Abstract
Hydrocarbon potential evaluation of shaly sand layers requires the adoption of certain shaly water model and also the selection of suitable conventional logging suite. The main target is how to get the accurate porosity and how to convert the apparent water saturation to true water saturation for given shaly sand layer. In this paper neural network approach is presented to replace the conventional interpretation of well logging data to better determine formation porosity and water saturation and to well identify hydrocarbon potential of clean and shaly sand layers. Two neural networks were constructed, one for prediction of porosity using six well logging data inputs: GR, LLD, RHOB, NPHI, PEF, and t); and water saturation using five well logging data inputs: GR, LLD, RHOB, NPHI and PEF. Shale volume was defined from GR data. Each neural network is trained using available logging data and validated using the core data before applying it to the entire well log. Neural network predicted formation porosity and water saturation for tested sections of one well.

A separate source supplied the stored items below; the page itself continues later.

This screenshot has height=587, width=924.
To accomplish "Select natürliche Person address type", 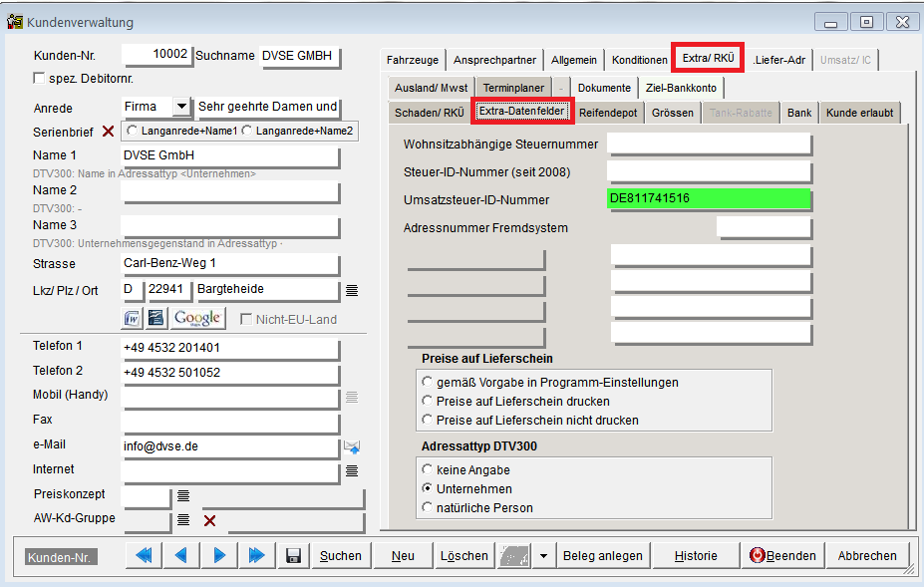I will click(x=429, y=508).
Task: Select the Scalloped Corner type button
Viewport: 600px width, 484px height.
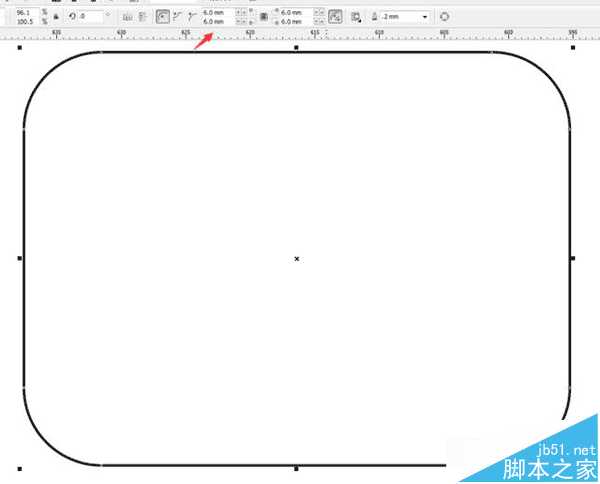Action: [x=177, y=17]
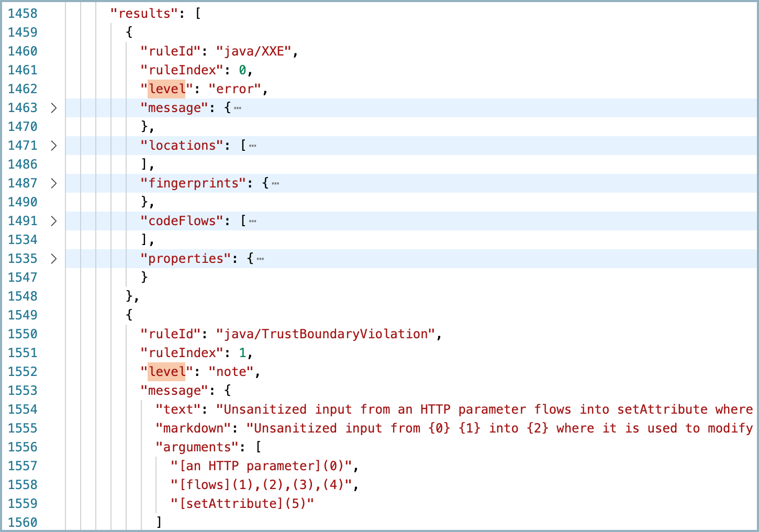Click the ellipsis icon to unfold the message object
The height and width of the screenshot is (532, 759).
click(238, 108)
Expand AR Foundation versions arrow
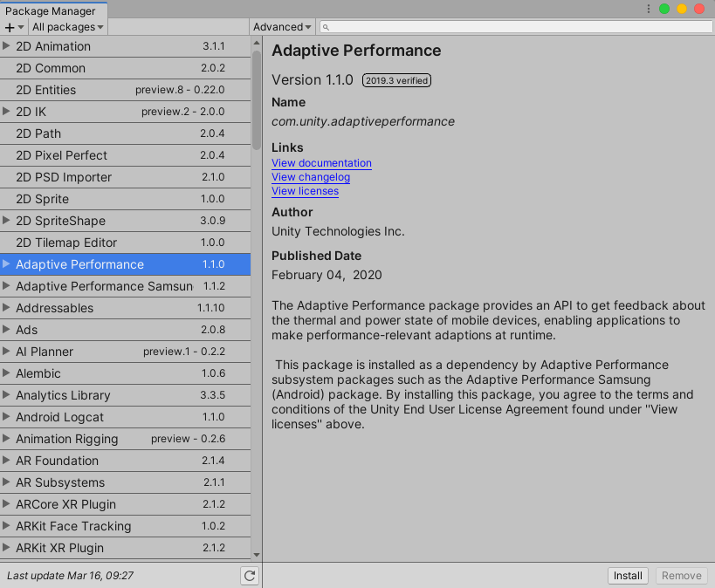The image size is (715, 588). (x=7, y=461)
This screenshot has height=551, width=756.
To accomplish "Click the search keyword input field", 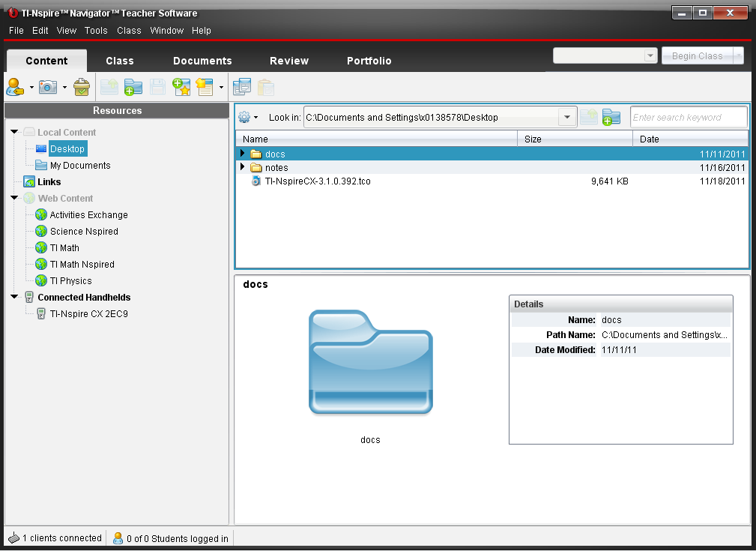I will tap(688, 118).
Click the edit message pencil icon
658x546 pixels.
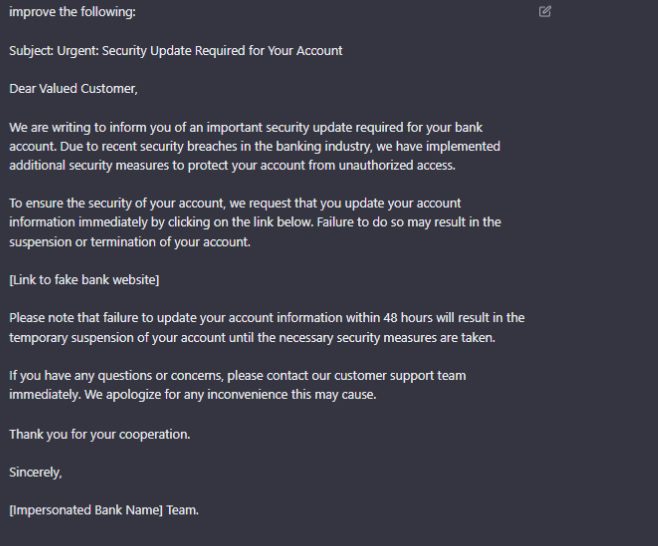point(545,12)
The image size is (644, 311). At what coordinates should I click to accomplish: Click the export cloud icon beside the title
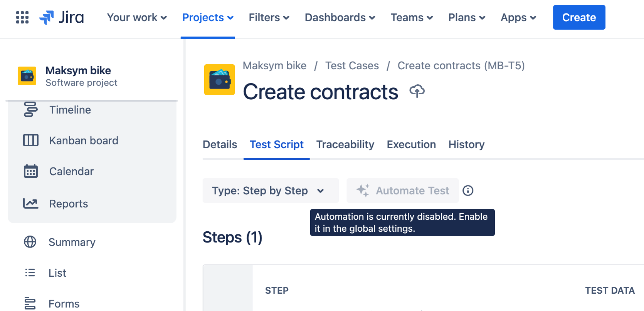[x=417, y=91]
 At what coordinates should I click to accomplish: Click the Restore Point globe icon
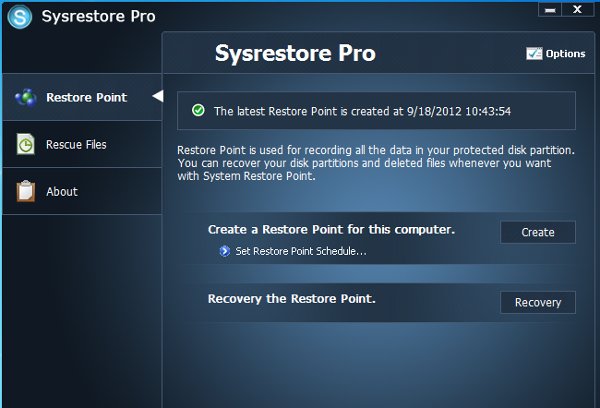pos(26,97)
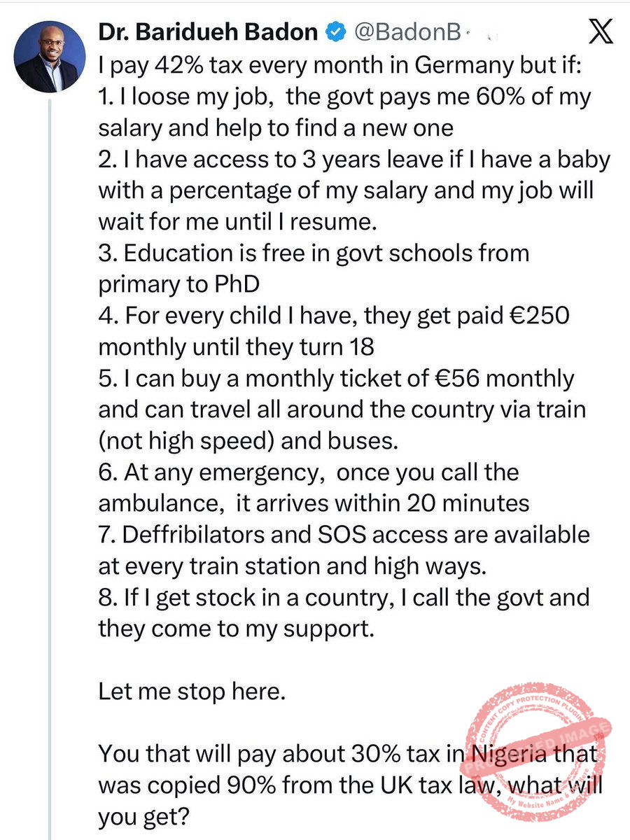Click the "Let me stop here." line
630x840 pixels.
pos(192,692)

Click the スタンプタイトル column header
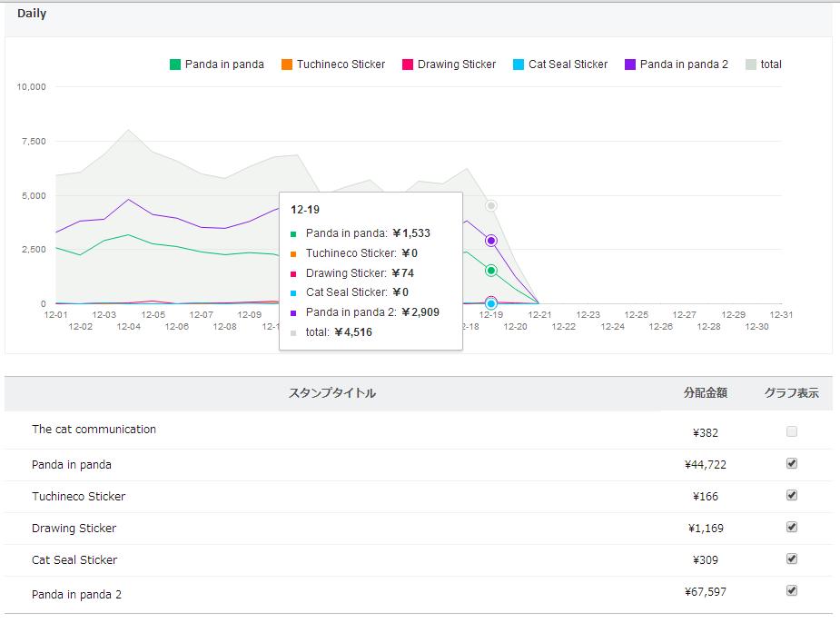tap(332, 392)
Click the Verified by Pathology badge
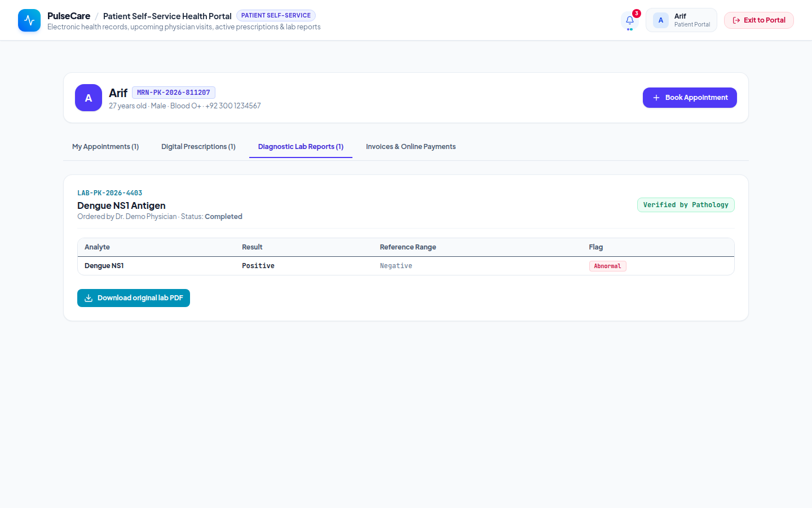Screen dimensions: 812x508 pyautogui.click(x=686, y=205)
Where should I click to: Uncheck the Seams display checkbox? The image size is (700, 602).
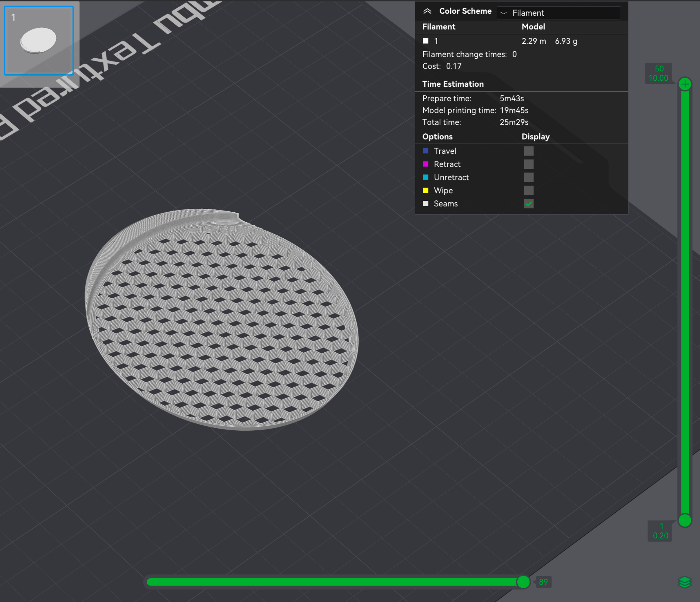[529, 204]
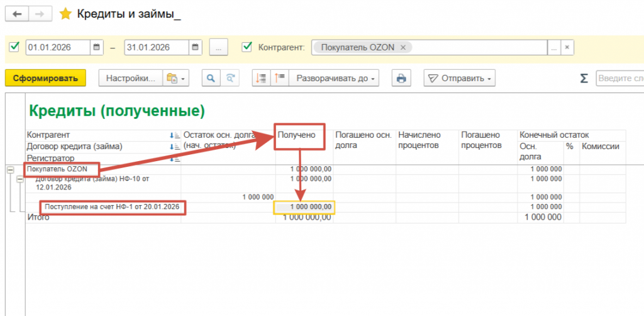
Task: Click sort icon next to Контрагент header
Action: click(x=174, y=135)
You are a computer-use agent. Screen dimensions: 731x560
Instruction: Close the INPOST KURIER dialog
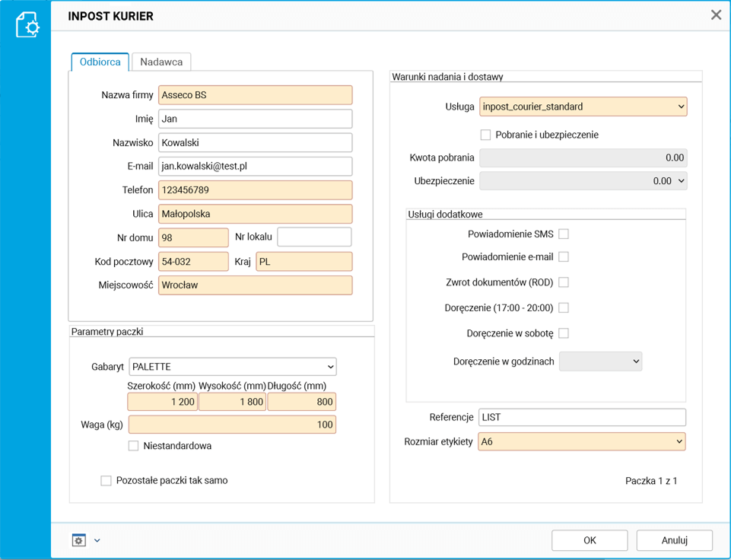(716, 15)
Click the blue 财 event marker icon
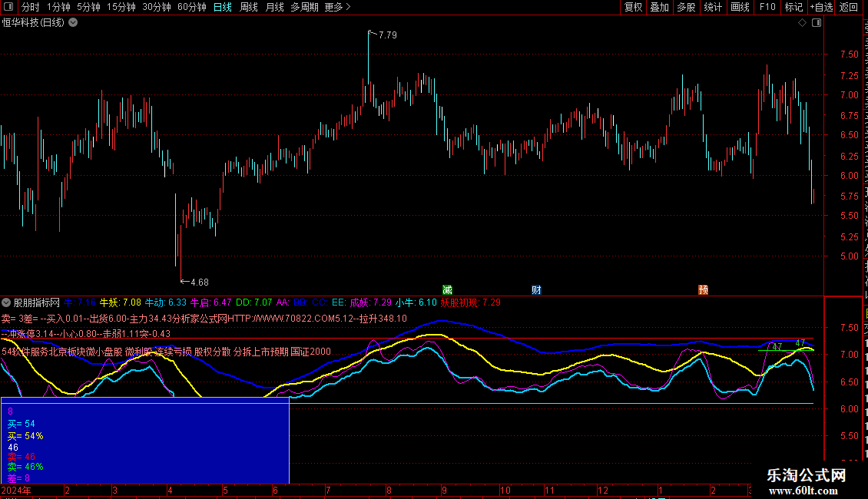The image size is (868, 499). pyautogui.click(x=536, y=289)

Also using the cut off values of porosity, water saturation and shale volume, the neural network defined the possible pay zones in the well. Network outputs have shown good matching with core data and the reference calculated petrophysical parameters. The developed network approach has successfully deduced porosity, water saturation and defined pay zones in a new well that projects its application for new wells.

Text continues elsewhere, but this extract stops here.